How to complete this task:
In the records below, find the line with "955x378 pixels." and repeat exactly every line from it through the line with "You are a computer-use agent. 387x497 pixels.". Pictures stay out.

Stored dataset items:
┄┄┄┄┄┄┄┄┄┄

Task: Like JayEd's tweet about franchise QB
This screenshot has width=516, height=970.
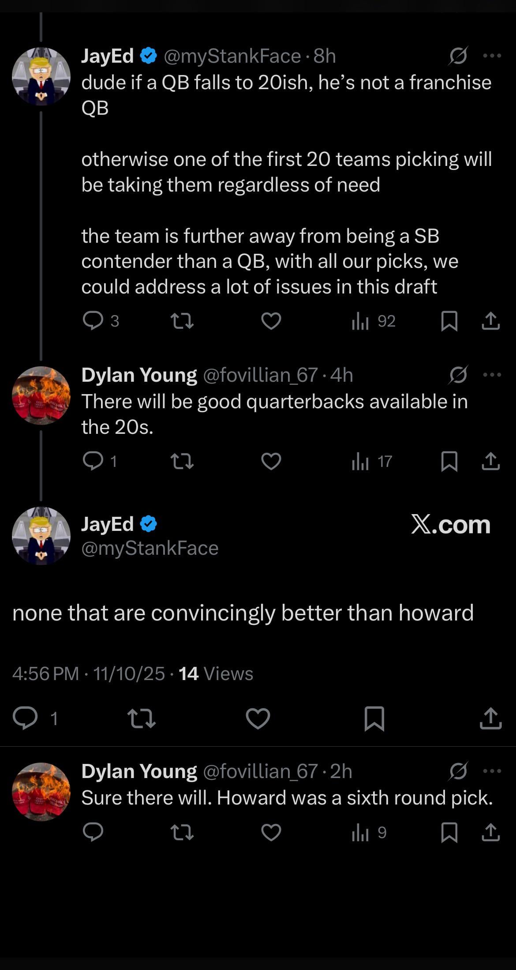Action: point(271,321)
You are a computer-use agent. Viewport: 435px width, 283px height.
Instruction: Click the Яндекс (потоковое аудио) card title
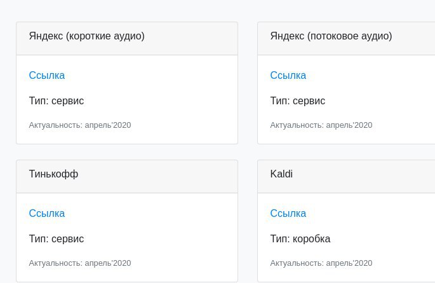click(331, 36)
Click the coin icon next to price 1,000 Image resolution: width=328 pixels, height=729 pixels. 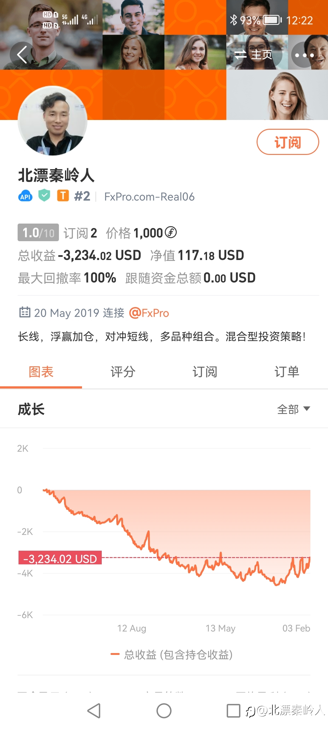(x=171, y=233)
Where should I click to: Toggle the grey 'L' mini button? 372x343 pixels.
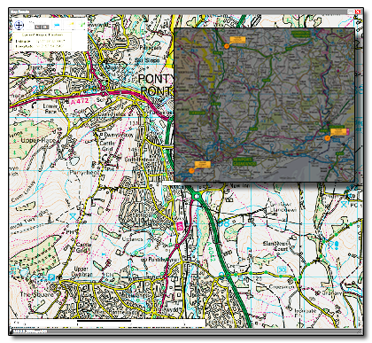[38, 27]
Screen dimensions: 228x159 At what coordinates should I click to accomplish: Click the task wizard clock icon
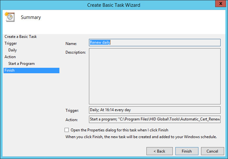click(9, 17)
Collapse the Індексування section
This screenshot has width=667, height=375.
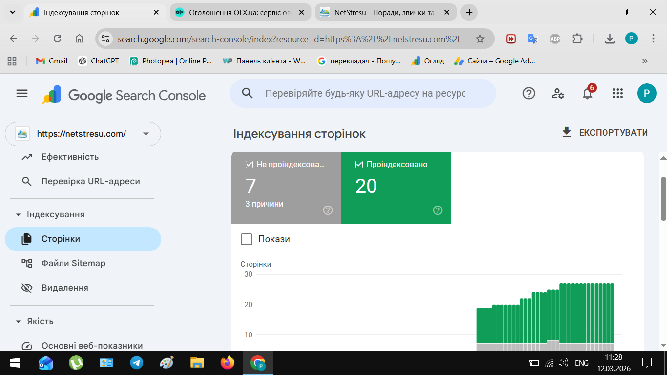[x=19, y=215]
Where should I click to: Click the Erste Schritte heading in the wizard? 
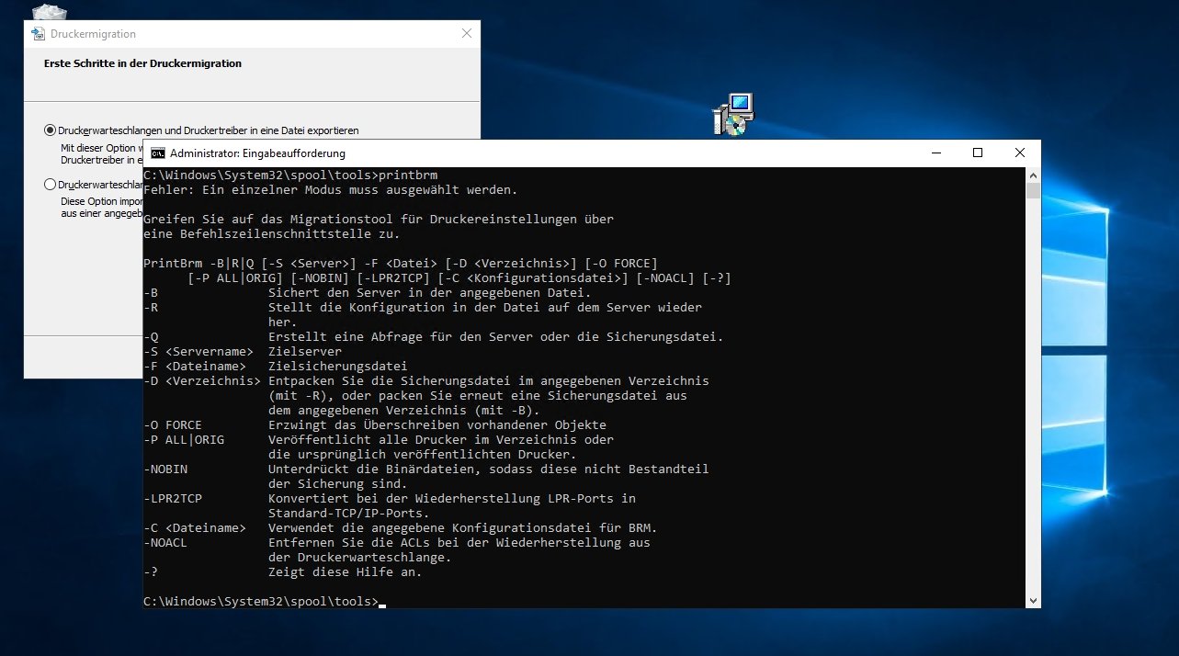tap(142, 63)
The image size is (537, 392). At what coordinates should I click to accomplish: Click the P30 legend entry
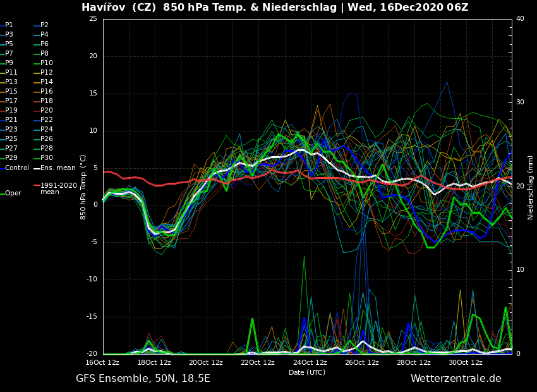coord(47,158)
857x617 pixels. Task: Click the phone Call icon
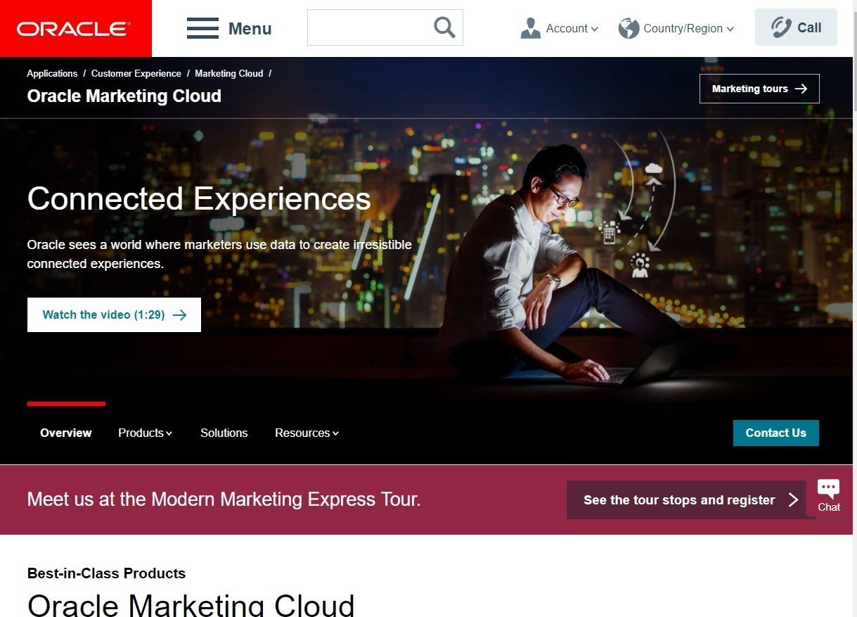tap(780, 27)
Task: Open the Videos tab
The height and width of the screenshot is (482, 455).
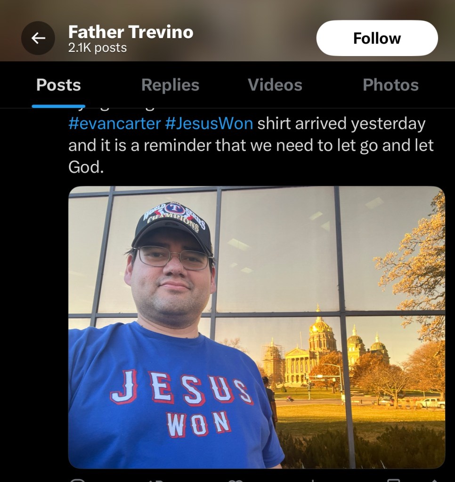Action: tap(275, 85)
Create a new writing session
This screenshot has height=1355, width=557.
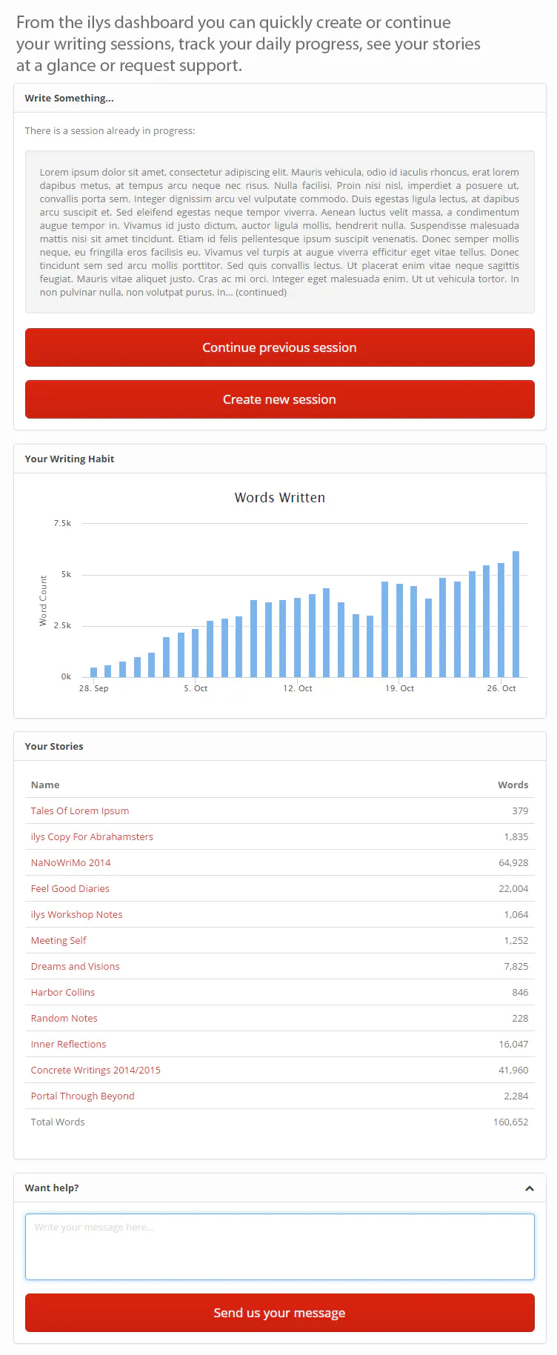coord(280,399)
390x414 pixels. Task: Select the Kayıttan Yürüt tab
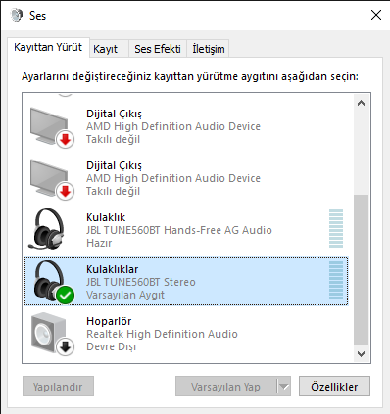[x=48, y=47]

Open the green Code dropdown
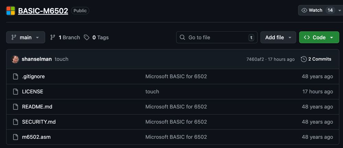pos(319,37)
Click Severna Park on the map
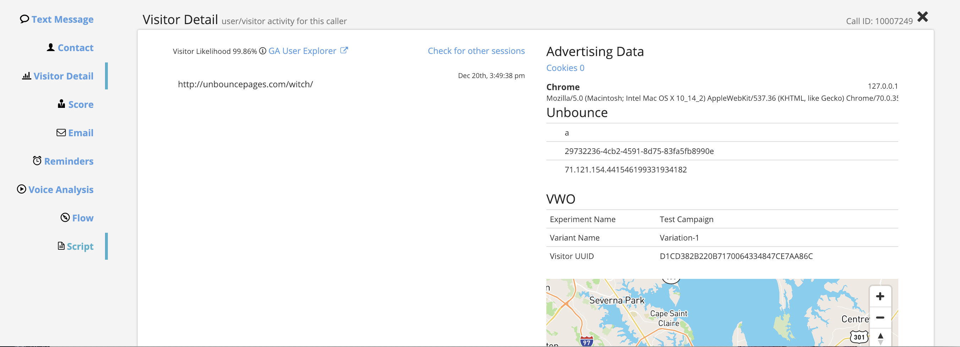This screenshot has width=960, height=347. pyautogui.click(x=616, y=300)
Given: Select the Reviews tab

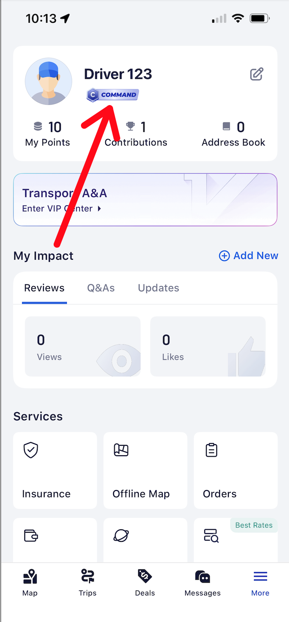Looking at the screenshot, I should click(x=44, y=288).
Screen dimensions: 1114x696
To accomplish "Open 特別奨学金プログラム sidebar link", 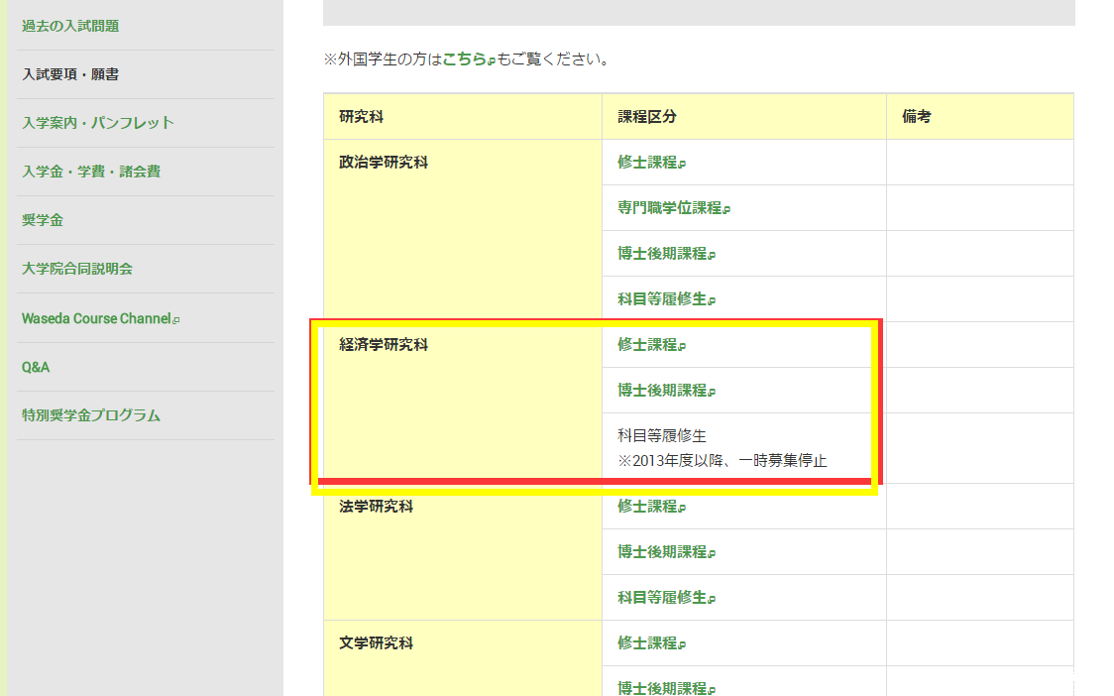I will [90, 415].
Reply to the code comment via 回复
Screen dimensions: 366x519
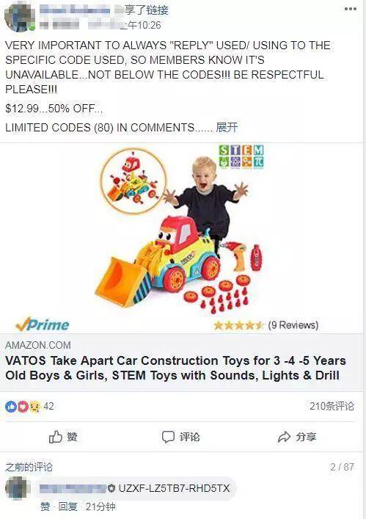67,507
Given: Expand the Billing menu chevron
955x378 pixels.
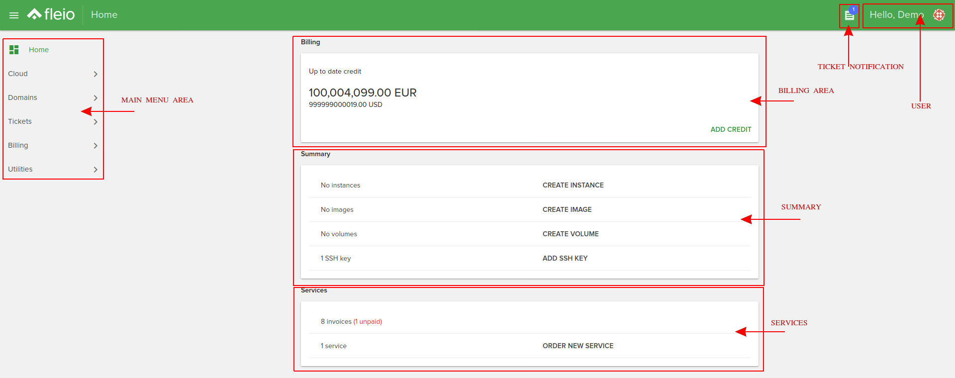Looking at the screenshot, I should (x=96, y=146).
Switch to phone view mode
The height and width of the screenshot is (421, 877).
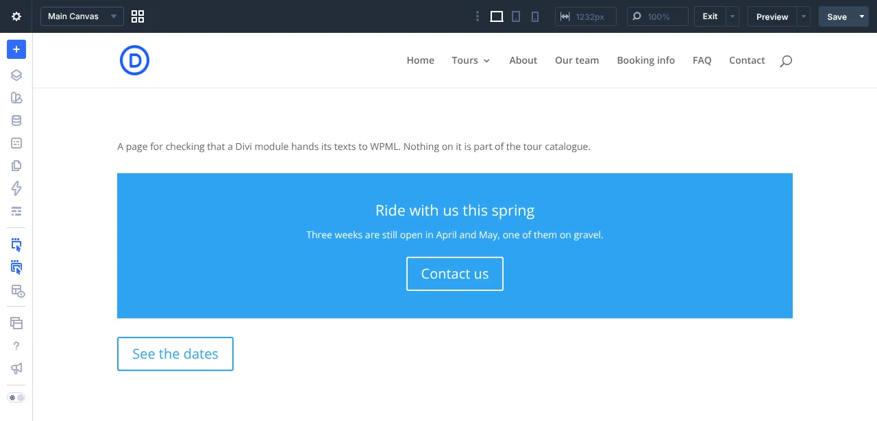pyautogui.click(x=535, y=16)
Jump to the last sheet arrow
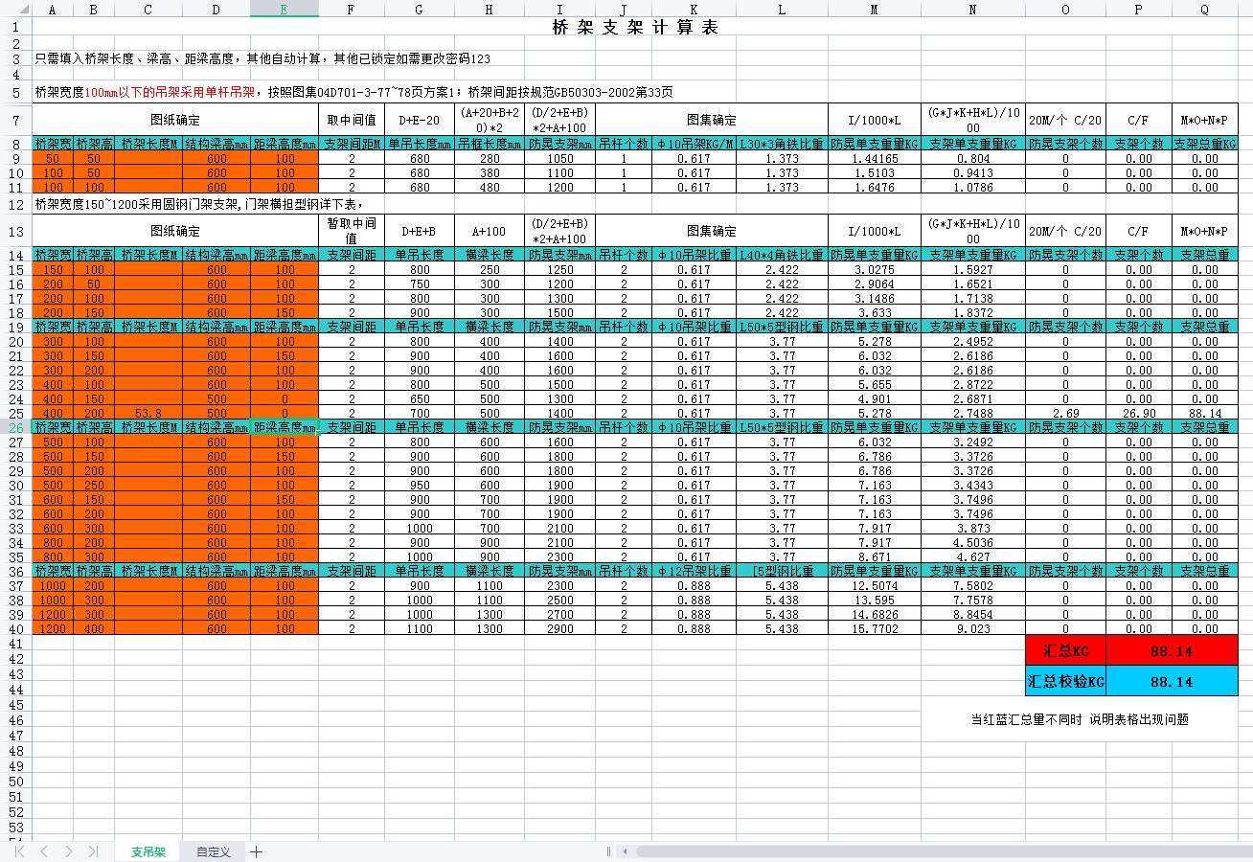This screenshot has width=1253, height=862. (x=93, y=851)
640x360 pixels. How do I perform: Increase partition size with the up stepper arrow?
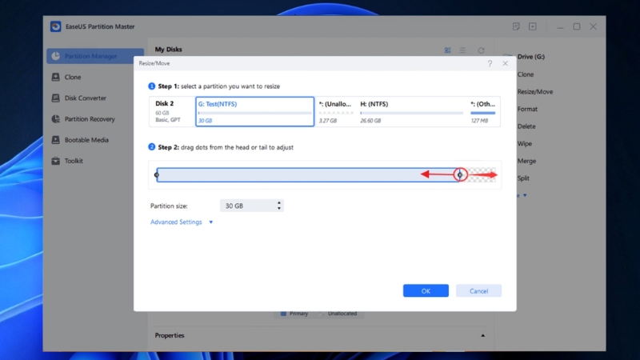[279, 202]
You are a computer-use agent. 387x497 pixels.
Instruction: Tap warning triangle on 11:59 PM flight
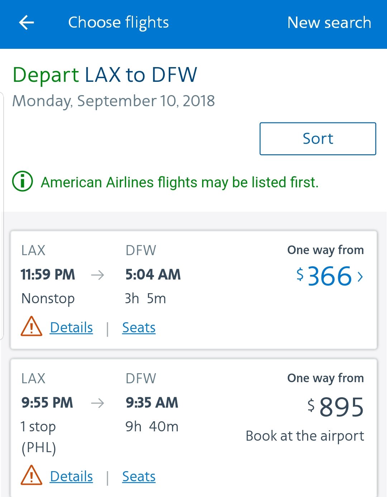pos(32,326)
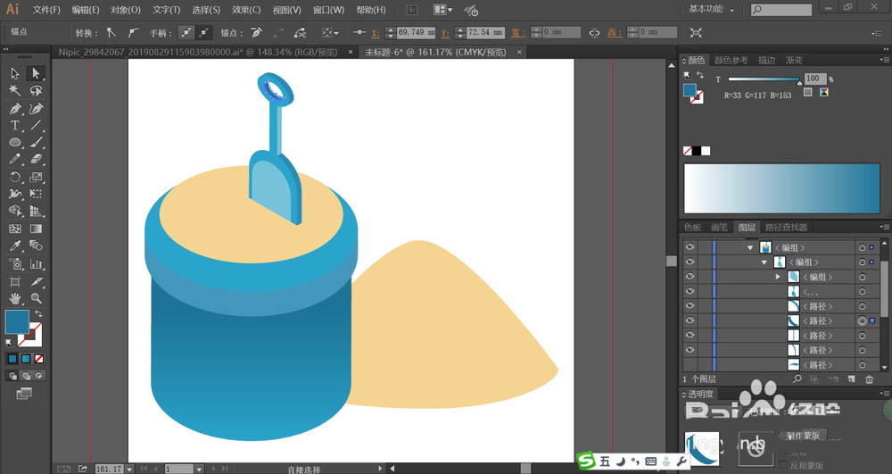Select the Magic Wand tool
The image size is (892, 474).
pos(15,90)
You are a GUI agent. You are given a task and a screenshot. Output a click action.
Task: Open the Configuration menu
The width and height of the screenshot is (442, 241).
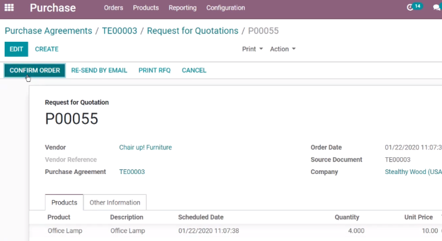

┄┄┄┄┄┄┄┄┄┄

Output for this exercise:
955x378 pixels.
Looking at the screenshot, I should (x=96, y=146).
Switch to phone view mode
The height and width of the screenshot is (421, 877).
pyautogui.click(x=535, y=16)
Jump to the last sheet arrow
This screenshot has width=1253, height=862. (x=93, y=851)
640x360 pixels. How do I perform: Increase partition size with the up stepper arrow?
[279, 202]
You are a computer-use agent. 387x497 pixels.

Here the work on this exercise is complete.